> [Activity] Output the whole listing below exactly, omitting the images.

───

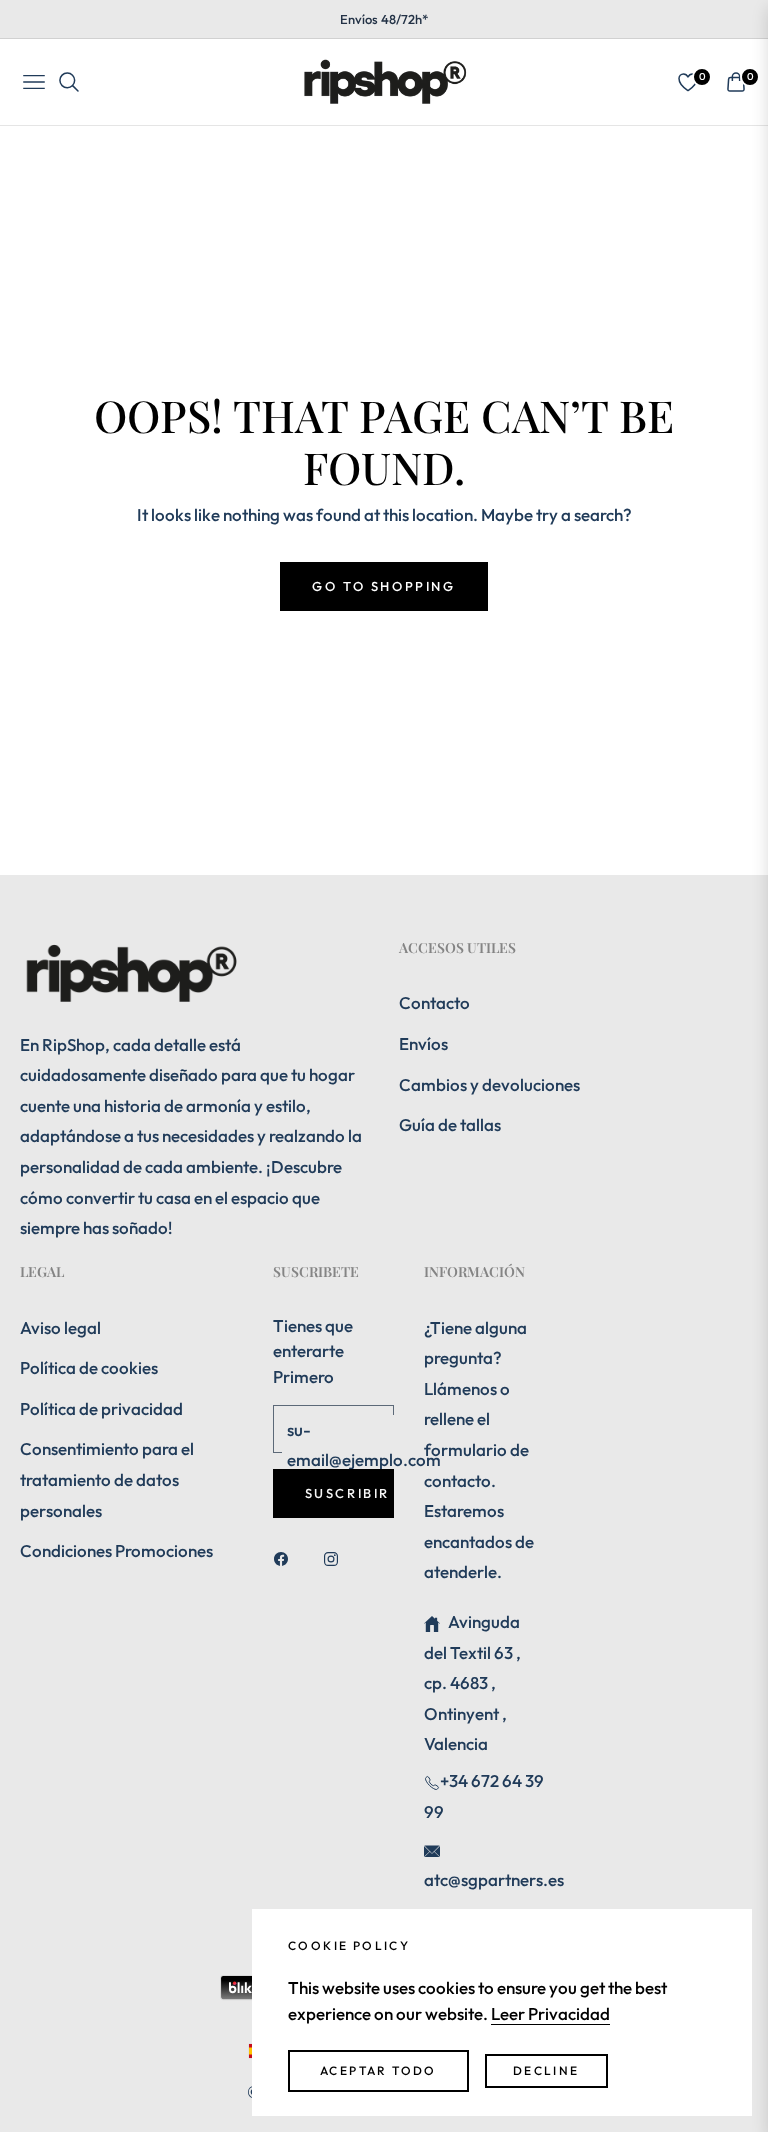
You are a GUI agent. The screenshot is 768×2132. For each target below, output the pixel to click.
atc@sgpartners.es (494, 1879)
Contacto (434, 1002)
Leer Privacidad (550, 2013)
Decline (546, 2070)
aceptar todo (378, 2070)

───

> [Task answer]
You are a GUI agent. The screenshot is 768×2132. For each target below, output the pixel to click.
atc@sgpartners.es (494, 1879)
Contacto (434, 1002)
Leer Privacidad (550, 2013)
Decline (546, 2070)
aceptar todo (378, 2070)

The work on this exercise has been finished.